■ Your goal ■
The entries follow. Please return all of them exactly.

■ Data shown ■
• • •

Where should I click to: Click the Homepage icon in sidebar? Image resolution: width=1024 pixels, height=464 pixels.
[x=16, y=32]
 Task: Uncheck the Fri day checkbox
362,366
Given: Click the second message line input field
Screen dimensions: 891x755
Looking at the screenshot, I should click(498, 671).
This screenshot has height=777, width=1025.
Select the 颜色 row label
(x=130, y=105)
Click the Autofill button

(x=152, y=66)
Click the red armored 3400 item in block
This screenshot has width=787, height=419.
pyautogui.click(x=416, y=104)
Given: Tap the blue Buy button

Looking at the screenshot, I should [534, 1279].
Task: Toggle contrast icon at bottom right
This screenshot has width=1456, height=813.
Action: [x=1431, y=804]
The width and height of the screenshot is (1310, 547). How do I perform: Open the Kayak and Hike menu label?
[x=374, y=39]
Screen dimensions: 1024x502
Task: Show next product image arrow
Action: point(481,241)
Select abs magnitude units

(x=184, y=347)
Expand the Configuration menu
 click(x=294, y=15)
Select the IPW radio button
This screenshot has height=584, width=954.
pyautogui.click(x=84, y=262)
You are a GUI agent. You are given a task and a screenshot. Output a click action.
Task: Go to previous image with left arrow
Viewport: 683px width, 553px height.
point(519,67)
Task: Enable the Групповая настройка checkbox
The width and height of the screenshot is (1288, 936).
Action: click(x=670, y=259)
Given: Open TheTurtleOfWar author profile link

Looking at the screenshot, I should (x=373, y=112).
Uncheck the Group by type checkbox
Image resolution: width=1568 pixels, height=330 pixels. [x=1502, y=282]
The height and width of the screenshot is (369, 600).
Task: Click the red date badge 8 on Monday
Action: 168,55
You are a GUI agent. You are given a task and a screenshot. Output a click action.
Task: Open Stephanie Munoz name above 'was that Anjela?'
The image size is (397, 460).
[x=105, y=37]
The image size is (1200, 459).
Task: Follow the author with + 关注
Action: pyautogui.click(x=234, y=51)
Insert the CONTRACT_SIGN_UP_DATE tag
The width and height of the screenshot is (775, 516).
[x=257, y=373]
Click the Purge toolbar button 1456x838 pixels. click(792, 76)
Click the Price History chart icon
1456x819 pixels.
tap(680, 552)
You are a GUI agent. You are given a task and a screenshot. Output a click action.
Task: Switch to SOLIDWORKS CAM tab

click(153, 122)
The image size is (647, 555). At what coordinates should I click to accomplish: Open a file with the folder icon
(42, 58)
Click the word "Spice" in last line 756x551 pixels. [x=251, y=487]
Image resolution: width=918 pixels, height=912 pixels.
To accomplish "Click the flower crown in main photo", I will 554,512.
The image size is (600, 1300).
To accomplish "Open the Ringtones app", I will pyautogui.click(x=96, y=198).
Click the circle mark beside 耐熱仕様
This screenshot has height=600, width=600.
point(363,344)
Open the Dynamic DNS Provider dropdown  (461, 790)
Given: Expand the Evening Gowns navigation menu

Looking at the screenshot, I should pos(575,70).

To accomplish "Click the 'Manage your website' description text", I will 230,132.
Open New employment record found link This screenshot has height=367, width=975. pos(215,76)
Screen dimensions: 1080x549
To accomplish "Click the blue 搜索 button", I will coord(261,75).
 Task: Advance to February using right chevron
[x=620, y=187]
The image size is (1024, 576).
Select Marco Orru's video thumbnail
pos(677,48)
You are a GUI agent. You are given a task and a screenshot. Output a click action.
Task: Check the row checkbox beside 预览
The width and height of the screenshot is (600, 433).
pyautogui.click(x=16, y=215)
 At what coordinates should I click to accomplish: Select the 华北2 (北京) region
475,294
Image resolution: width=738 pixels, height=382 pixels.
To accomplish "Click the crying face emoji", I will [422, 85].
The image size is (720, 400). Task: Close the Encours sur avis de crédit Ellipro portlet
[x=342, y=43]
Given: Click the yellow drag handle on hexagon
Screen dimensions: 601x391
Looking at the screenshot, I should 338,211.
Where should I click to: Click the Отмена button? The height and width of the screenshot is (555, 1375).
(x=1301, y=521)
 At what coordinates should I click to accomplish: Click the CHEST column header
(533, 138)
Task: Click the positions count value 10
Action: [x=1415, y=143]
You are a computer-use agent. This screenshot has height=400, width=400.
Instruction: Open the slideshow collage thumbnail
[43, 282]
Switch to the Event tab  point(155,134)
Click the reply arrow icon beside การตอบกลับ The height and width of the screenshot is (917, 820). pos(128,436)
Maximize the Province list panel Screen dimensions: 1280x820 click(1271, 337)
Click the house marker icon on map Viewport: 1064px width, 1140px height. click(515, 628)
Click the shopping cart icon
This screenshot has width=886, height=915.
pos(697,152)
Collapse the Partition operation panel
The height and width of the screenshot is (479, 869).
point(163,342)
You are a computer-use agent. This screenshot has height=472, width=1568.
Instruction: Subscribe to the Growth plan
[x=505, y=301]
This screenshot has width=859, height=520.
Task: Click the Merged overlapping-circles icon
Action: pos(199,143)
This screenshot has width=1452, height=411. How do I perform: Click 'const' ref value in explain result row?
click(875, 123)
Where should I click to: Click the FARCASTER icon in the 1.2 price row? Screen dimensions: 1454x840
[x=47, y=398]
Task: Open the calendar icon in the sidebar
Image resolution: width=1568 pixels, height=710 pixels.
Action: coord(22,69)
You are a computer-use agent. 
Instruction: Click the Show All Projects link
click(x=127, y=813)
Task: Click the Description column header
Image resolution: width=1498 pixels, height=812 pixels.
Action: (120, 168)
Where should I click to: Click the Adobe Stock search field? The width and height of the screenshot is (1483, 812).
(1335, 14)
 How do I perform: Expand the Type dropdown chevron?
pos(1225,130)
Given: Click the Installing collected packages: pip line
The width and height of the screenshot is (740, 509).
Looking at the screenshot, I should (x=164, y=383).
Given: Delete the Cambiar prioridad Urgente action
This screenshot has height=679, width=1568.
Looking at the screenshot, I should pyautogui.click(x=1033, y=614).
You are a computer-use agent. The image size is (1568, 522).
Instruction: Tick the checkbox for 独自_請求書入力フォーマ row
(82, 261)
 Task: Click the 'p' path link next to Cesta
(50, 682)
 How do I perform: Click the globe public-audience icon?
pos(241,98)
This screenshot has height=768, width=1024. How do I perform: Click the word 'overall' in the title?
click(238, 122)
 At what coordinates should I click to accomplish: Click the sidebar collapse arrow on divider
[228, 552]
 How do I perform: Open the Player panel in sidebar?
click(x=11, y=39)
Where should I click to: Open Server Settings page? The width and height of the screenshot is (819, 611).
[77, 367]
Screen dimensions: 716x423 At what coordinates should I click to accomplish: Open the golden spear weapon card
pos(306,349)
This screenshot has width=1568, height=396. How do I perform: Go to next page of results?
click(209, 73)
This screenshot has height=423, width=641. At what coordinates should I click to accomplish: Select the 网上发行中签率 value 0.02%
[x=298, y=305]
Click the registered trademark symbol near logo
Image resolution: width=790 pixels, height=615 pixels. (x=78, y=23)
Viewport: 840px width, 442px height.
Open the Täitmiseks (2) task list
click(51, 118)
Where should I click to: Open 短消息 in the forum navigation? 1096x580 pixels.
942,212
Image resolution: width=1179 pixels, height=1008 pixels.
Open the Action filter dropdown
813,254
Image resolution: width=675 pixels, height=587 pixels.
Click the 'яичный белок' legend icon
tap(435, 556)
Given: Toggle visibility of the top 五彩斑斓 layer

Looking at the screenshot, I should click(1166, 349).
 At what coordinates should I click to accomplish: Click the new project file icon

• • •

■ Written answer ■
Where should I click to: Click the Homepage icon in sidebar? Image resolution: width=1024 pixels, height=464 pixels.
[x=16, y=32]
 Task: Uncheck the Fri day checkbox
362,366
Given: Click the second message line input field
Screen dimensions: 891x755
Looking at the screenshot, I should click(498, 671).
This screenshot has height=777, width=1025.
Select the 颜色 row label
(x=130, y=105)
Click the Autofill button

(x=152, y=66)
Click the red armored 3400 item in block
This screenshot has width=787, height=419.
pyautogui.click(x=416, y=104)
Given: Tap the blue Buy button

Looking at the screenshot, I should [534, 1279].
Task: Toggle contrast icon at bottom right
This screenshot has width=1456, height=813.
Action: [x=1431, y=804]
The width and height of the screenshot is (1310, 547). How do I perform: Open the Kayak and Hike menu label?
[x=374, y=39]
Screen dimensions: 1024x502
Task: Show next product image arrow
Action: point(481,241)
Select abs magnitude units

(x=184, y=347)
Expand the Configuration menu
 click(x=294, y=15)
Select the IPW radio button
This screenshot has height=584, width=954.
pyautogui.click(x=84, y=262)
You are a GUI agent. You are given a task and a screenshot. Output a click action.
Task: Go to previous image with left arrow
Viewport: 683px width, 553px height.
point(519,67)
Task: Enable the Групповая настройка checkbox
The width and height of the screenshot is (1288, 936).
Action: click(x=670, y=259)
Given: Open TheTurtleOfWar author profile link

Looking at the screenshot, I should (x=373, y=112).
Uncheck the Group by type checkbox
Image resolution: width=1568 pixels, height=330 pixels. [x=1502, y=282]
The height and width of the screenshot is (369, 600).
Task: Click the red date badge 8 on Monday
Action: 168,55
You are a GUI agent. You are given a task and a screenshot. Output a click action.
Task: Open Stephanie Munoz name above 'was that Anjela?'
The image size is (397, 460).
[x=105, y=37]
The image size is (1200, 459).
Task: Follow the author with + 关注
Action: pyautogui.click(x=234, y=51)
Insert the CONTRACT_SIGN_UP_DATE tag
The width and height of the screenshot is (775, 516).
[x=257, y=373]
Click the Purge toolbar button 1456x838 pixels. click(792, 76)
Click the Price History chart icon
1456x819 pixels.
tap(680, 552)
You are a GUI agent. You are given a task and a screenshot. Output a click action.
Task: Switch to SOLIDWORKS CAM tab

click(153, 122)
The image size is (647, 555). At what coordinates should I click to accomplish: Open a file with the folder icon
(42, 58)
Click the word "Spice" in last line 756x551 pixels. [x=251, y=487]
Image resolution: width=918 pixels, height=912 pixels.
To accomplish "Click the flower crown in main photo", I will 554,512.
The image size is (600, 1300).
To accomplish "Open the Ringtones app", I will pyautogui.click(x=96, y=198).
Click the circle mark beside 耐熱仕様
This screenshot has height=600, width=600.
point(363,344)
Open the Dynamic DNS Provider dropdown  (461, 790)
Given: Expand the Evening Gowns navigation menu

Looking at the screenshot, I should pos(575,70).

To accomplish "Click the 'Manage your website' description text", I will 230,132.
Open New employment record found link This screenshot has height=367, width=975. pos(215,76)
Screen dimensions: 1080x549
To accomplish "Click the blue 搜索 button", I will coord(261,75).
 Task: Advance to February using right chevron
[x=620, y=187]
The image size is (1024, 576).
Select Marco Orru's video thumbnail
pos(677,48)
You are a GUI agent. You are given a task and a screenshot. Output a click action.
Task: Check the row checkbox beside 预览
The width and height of the screenshot is (600, 433).
pyautogui.click(x=16, y=215)
 At what coordinates should I click to accomplish: Select the 华北2 (北京) region
475,294
Image resolution: width=738 pixels, height=382 pixels.
To accomplish "Click the crying face emoji", I will [422, 85].
The image size is (720, 400). Task: Close the Encours sur avis de crédit Ellipro portlet
[x=342, y=43]
Given: Click the yellow drag handle on hexagon
Screen dimensions: 601x391
Looking at the screenshot, I should 338,211.
Where should I click to: Click the Отмена button? The height and width of the screenshot is (555, 1375).
(x=1301, y=521)
 At what coordinates should I click to accomplish: Click the CHEST column header
(533, 138)
Task: Click the positions count value 10
Action: [x=1415, y=143]
You are a computer-use agent. This screenshot has height=400, width=400.
Instruction: Open the slideshow collage thumbnail
[43, 282]
Switch to the Event tab  point(155,134)
Click the reply arrow icon beside การตอบกลับ The height and width of the screenshot is (917, 820). pos(128,436)
Maximize the Province list panel Screen dimensions: 1280x820 click(1271, 337)
Click the house marker icon on map Viewport: 1064px width, 1140px height. click(515, 628)
Click the shopping cart icon
This screenshot has width=886, height=915.
pos(697,152)
Collapse the Partition operation panel
The height and width of the screenshot is (479, 869).
point(163,342)
You are a computer-use agent. This screenshot has height=472, width=1568.
Instruction: Subscribe to the Growth plan
[x=505, y=301]
This screenshot has width=859, height=520.
Task: Click the Merged overlapping-circles icon
Action: pos(199,143)
This screenshot has width=1452, height=411. How do I perform: Click 'const' ref value in explain result row?
click(875, 123)
Where should I click to: Click the FARCASTER icon in the 1.2 price row? Screen dimensions: 1454x840
[x=47, y=398]
Task: Open the calendar icon in the sidebar
Image resolution: width=1568 pixels, height=710 pixels.
Action: coord(22,69)
You are a computer-use agent. 
Instruction: Click the Show All Projects link
click(x=127, y=813)
Task: Click the Description column header
Image resolution: width=1498 pixels, height=812 pixels.
Action: (120, 168)
Where should I click to: Click the Adobe Stock search field? The width and height of the screenshot is (1483, 812).
(1335, 14)
 How do I perform: Expand the Type dropdown chevron?
pos(1225,130)
Given: Click the Installing collected packages: pip line
The width and height of the screenshot is (740, 509).
Looking at the screenshot, I should (x=164, y=383).
Given: Delete the Cambiar prioridad Urgente action
This screenshot has height=679, width=1568.
Looking at the screenshot, I should pyautogui.click(x=1033, y=614).
You are a computer-use agent. The image size is (1568, 522).
Instruction: Tick the checkbox for 独自_請求書入力フォーマ row
(82, 261)
 Task: Click the 'p' path link next to Cesta
(50, 682)
 How do I perform: Click the globe public-audience icon?
pos(241,98)
This screenshot has height=768, width=1024. How do I perform: Click the word 'overall' in the title?
click(238, 122)
 At what coordinates should I click to accomplish: Click the sidebar collapse arrow on divider
[228, 552]
 How do I perform: Open the Player panel in sidebar?
click(x=11, y=39)
Where should I click to: Open Server Settings page? The width and height of the screenshot is (819, 611).
[77, 367]
Screen dimensions: 716x423 At what coordinates should I click to accomplish: Open the golden spear weapon card
pos(306,349)
This screenshot has width=1568, height=396. How do I perform: Go to next page of results?
click(209, 73)
This screenshot has height=423, width=641. At what coordinates should I click to accomplish: Select the 网上发行中签率 value 0.02%
[x=298, y=305]
Click the registered trademark symbol near logo
Image resolution: width=790 pixels, height=615 pixels. (x=78, y=23)
Viewport: 840px width, 442px height.
Open the Täitmiseks (2) task list
click(51, 118)
Where should I click to: Open 短消息 in the forum navigation? 1096x580 pixels.
942,212
Image resolution: width=1179 pixels, height=1008 pixels.
Open the Action filter dropdown
813,254
Image resolution: width=675 pixels, height=587 pixels.
Click the 'яичный белок' legend icon
tap(435, 556)
Given: Toggle visibility of the top 五彩斑斓 layer

Looking at the screenshot, I should click(1166, 349).
 At what coordinates should I click to accomplish: Click the new project file icon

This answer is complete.